Aderito drehte sich erschrocken um und erkannte Kapitän Wilhelm. „Sie ist wunderschön!“, schwärmte Aderito und bewunderte den schlanken bordeauxroten Rumpf mit den geschwungenen weißen Lettern. Wie atemberaubend sie erst mit vollen Segeln war, würde er bald erfahren. Es war niemand auf dem Schiff, was Aderito wunderte.

„Morgen beginnen wir mit dem Beladen, ich gehe davon aus, Ihr seid dabei?“

Aderito, der sich das Schiff eigentlich nur anschauen wollte, verspürte ein aufregendes Kribbeln im Körper und er hatte plötzlich große Lust, sich auf dieses Abenteuer einzulassen. Zumal er gerade keinen Arbeitsvertrag hatte und mehr schlecht als recht von seinem Ersparten lebte. „Wohin geht eigentlich die Reise und wie lang wird sie ungefähr dauern?“, fragte Aderito noch geistesgegenwärtig. Als ob das jetzt noch irgendeine Bedeutung für ihn hätte. Innerlich war er schon voll dabei.

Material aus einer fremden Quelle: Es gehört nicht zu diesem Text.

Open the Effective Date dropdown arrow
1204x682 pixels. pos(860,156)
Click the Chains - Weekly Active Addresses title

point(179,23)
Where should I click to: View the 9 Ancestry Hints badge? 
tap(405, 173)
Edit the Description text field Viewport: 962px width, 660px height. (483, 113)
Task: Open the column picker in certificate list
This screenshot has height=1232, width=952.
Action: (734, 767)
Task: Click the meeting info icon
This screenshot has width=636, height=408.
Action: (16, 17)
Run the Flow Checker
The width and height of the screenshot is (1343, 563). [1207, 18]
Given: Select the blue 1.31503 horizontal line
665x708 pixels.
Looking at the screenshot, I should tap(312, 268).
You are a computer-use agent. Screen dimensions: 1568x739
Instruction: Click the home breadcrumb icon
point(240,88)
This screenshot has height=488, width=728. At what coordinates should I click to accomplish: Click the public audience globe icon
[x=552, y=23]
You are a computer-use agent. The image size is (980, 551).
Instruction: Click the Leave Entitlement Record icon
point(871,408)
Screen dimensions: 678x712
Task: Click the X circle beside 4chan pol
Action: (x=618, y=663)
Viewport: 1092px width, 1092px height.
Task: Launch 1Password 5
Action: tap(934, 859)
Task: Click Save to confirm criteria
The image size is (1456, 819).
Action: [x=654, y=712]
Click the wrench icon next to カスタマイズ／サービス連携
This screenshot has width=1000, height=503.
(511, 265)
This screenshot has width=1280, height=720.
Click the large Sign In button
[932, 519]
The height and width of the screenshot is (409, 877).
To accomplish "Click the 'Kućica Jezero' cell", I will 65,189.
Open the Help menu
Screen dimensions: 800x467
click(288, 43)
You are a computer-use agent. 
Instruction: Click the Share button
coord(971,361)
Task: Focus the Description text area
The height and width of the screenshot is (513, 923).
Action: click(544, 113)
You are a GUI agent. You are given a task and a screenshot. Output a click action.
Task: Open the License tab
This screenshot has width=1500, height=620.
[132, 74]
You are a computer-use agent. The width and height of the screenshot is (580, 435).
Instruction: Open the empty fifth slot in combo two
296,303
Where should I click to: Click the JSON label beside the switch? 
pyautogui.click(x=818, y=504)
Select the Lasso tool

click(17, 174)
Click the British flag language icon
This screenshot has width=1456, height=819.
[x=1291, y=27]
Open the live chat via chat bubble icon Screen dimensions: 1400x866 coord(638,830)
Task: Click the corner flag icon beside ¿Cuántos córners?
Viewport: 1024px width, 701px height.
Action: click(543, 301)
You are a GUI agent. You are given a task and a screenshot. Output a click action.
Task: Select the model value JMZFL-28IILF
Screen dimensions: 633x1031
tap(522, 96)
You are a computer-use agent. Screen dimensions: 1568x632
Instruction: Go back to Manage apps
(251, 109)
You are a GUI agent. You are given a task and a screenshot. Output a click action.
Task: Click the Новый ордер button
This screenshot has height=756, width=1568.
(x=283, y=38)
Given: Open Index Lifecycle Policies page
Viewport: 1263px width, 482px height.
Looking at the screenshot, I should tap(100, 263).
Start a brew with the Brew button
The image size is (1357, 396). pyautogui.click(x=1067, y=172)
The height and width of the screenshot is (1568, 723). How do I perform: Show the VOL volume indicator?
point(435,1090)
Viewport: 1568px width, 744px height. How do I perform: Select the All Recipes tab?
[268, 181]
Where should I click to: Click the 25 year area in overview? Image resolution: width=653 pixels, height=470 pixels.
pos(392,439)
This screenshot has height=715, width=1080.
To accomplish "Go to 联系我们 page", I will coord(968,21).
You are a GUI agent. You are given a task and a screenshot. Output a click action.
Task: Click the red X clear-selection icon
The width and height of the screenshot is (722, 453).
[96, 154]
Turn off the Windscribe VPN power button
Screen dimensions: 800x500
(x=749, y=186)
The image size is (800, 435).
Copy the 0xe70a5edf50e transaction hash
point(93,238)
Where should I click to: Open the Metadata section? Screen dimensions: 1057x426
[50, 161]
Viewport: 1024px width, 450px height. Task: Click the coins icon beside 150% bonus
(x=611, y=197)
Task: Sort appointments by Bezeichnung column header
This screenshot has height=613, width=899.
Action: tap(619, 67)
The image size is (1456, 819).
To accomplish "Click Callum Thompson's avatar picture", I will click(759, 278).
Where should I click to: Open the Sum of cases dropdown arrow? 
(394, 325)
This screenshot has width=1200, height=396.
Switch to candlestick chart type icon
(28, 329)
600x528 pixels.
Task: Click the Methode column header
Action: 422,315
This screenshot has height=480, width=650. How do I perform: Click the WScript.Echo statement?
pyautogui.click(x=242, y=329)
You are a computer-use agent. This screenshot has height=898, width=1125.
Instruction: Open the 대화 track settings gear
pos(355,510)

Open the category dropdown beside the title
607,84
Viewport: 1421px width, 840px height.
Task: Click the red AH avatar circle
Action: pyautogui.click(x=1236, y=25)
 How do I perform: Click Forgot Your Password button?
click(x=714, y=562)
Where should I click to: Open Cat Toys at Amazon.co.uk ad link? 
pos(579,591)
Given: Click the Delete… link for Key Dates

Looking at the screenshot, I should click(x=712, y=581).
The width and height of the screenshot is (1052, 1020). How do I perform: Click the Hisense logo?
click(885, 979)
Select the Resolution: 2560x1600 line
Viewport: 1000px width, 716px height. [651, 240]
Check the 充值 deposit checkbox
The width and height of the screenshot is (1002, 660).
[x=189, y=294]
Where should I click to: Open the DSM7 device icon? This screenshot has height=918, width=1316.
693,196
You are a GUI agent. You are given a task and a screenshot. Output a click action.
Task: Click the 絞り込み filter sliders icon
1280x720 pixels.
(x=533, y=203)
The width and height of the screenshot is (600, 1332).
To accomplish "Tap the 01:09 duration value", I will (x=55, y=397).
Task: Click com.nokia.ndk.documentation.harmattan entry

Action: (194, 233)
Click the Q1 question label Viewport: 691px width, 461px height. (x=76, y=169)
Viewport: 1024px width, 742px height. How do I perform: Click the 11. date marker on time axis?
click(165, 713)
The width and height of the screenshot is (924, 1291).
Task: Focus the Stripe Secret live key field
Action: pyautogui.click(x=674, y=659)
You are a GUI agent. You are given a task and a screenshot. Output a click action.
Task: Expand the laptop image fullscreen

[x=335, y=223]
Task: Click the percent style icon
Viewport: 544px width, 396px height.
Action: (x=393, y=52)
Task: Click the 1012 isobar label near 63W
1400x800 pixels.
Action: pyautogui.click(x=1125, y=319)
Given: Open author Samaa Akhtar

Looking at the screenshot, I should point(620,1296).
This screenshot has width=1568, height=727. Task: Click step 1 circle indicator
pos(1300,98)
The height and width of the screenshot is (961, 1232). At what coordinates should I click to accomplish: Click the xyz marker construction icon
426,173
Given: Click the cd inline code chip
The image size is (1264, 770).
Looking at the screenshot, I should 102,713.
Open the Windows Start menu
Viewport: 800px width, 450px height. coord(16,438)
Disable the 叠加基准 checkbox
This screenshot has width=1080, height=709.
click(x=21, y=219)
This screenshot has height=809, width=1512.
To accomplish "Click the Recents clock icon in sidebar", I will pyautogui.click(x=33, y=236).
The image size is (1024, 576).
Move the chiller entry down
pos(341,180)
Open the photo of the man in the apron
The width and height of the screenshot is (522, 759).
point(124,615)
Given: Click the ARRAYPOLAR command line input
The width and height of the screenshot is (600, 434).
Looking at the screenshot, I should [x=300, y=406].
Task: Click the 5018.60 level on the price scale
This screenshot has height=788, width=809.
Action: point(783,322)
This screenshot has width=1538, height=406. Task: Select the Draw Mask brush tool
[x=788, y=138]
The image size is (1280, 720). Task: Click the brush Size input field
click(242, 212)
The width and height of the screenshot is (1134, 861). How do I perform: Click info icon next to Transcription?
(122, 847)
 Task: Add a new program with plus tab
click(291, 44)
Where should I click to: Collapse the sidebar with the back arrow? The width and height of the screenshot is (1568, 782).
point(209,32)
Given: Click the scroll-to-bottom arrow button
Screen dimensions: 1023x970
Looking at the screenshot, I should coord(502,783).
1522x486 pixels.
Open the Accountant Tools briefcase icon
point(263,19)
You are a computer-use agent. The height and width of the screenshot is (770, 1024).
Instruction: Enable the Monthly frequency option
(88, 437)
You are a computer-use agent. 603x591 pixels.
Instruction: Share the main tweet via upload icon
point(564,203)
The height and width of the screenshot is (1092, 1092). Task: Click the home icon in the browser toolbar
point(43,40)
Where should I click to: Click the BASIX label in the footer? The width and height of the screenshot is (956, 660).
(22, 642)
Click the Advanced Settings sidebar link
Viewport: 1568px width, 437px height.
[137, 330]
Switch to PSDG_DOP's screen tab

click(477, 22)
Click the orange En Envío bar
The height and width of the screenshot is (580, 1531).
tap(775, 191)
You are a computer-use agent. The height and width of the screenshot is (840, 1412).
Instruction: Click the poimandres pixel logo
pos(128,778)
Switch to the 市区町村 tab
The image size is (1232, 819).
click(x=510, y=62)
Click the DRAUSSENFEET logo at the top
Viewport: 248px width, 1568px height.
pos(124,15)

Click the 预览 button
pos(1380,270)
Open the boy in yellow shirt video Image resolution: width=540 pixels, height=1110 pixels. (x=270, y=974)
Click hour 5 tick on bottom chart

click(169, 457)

„Mein Ziel ist die Kolonie New York im Nordosten von Amerika. Wie lange? Normalerweise braucht meine Schöne ungefähr drei bis vier Monate für die Überfahrt. Kommst du also morgen?“

So lange? Aderito schluckte kurz. Er empfand den Wechsel zum „du“ irritierend und angenehm zugleich. Als der Kapitän das verdutzte Gesicht seines Gegenübers wahrnahm, ergänzte dieser:

„Auf meinem Schiff geht es nicht so förmlich zu. Wir sind eine Familie.“

Aderitos vorherige Kapitäne hatten alle die Distanz zu ihrer Mannschaft bewahrt und immer wieder betont, dass sie wichtiger wären als die anderen Matrosen. Er bemerkte sofort, dass dieser Wilhelm anders war. Dies nahm ihn noch mehr für ihn ein und sein Entschluss stand nun fest.

Deshalb bin ich jetzt hier in diesem winzigen Schiff auf diesem riesigen Ozean, dachte Aderito seufzend. Er zog müde seinen nassen, sonst so weichen braunen Wollmantel und seine Lederweste mit den schönen bronzenen Knöpfen aus. Die klamme schwarze Leinenhose und das schlaffe weiße Leinenhemd ließ er nachlässig auf den Boden fallen. Dann gähnte er lange und legte sich in sein Bett. Als Bordarzt hatte er eine Kammer für sich, die ziemlich geräumig war durch den zusätzlichen Platz, den die Patientenpritsche und seine medizinischen Instrumente benötigten. Beim Einschlafen dachte Aderito noch einmal an Piet und schickte ihm einen stummen Genesungsgruß.